— Aim —
Reproduce word for word the part of the restartable sequences thread starting with "by Mathieu Desnoyers" and going on through "to manage carefully.".

— Source extract —

◇ ◇ ◇ ◇

Subject: Re: Restartable Sequences system call merged into Linux

On 06/14/2018 03:25 PM, Pavel Machek wrote:

> But the proposal wanted to add a syscall to thread creation, right?
> And I believe that may be noticeable.

We already call set_robust_list, so we could just pass a larger area to
that and the kernel could use it. Then no additional system call would
be needed in the common case (new kernel which recognizes the new area
size).

But then we cannot use an initial-exec thread local variable for it
(although the offset from the thread pointer will still be constant, of
course).

Thanks,
Florian

2018-06-14 13:40:40

by Mathieu Desnoyers

[permalink] [raw]

Subject: Re: Restartable Sequences system call merged into Linux

----- On Jun 14, 2018, at 9:25 AM, Pavel Machek [email protected] wrote:

> Hi!
>
>> >> >>>> It should be noted that there can be only one rseq TLS area registered per
>> >> >>>> thread,
>> >> >>>> which can then be used by many libraries and by the executable, so this is a
>> >> >>>> process-wide (per-thread) resource that we need to manage carefully.
>> >> >>>
>> >> >>> Is it possible to resize the area after thread creation, perhaps even
>> >> >>> from other threads?
>> >> >>
>> >> >> I'm not sure why we would want to resize it. The per-thread area is fixed-size.
>> >> >> Its layout is here: include/uapi/linux/rseq.h: struct rseq
>> >> >
>> >> > Looks I was mistaken and this is very similar to the robust mutex list.
>> >> >
>> >> > Should we treat it the same way? Always allocate it for each new thread
>> >> > and register it with the kernel?
>> >>
>> >> That would be an efficient way to do it, indeed. There is very little
>> >> performance overhead to have rseq registered for all threads, whether or
>> >> not they intend to run rseq critical sections.
>> >
>> > People with slow / low memory machines would prefer not to see
>> > overhead they don't need...
>>
>> In terms of memory usage, if people don't want the extra few bytes of memory
>> used by rseq in the kernel, they should use CONFIG_RSEQ=n.

◇ ◇ ◇ ◇

— Data section —
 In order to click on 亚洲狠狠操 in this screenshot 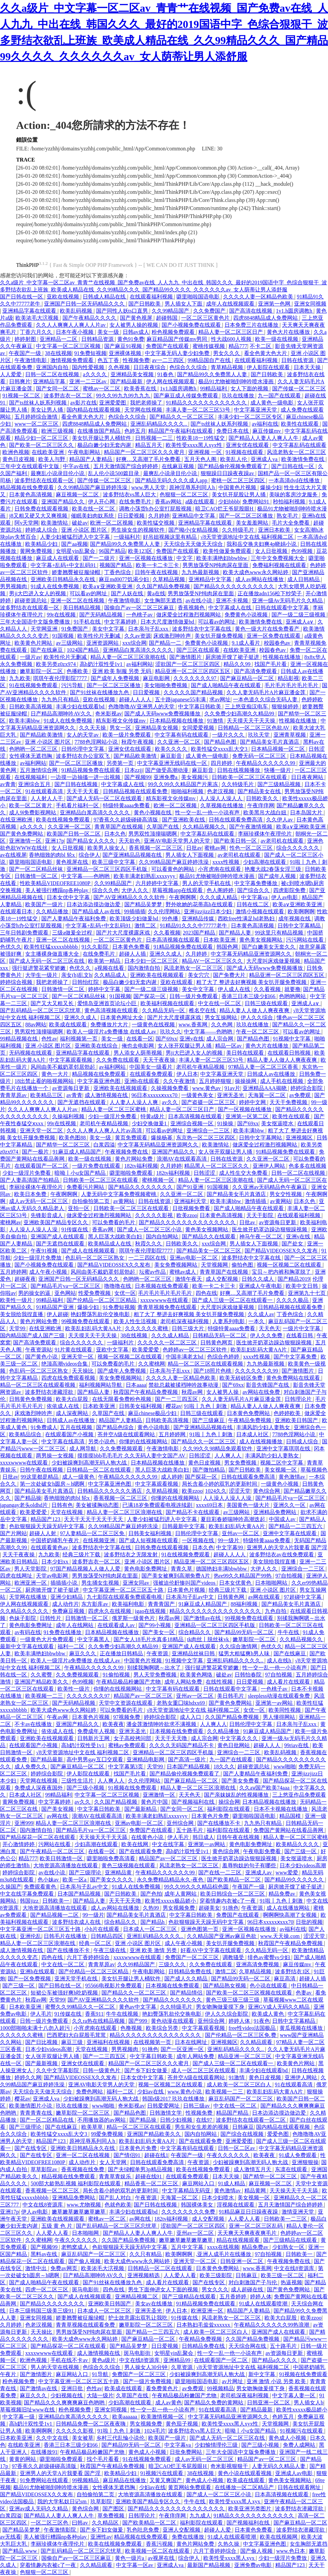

◇ ◇ ◇ ◇

— Result of the exercise —
by Mathieu Desnoyers

[permalink] [raw]

Subject: Re: Restartable Sequences system call merged into Linux

----- On Jun 14, 2018, at 9:25 AM, Pavel Machek [email protected] wrote:

> Hi!
>
>> >> >>>> It should be noted that there can be only one rseq TLS area registered per
>> >> >>>> thread,
>> >> >>>> which can then be used by many libraries and by the executable, so this is a
>> >> >>>> process-wide (per-thread) resource that we need to manage carefully.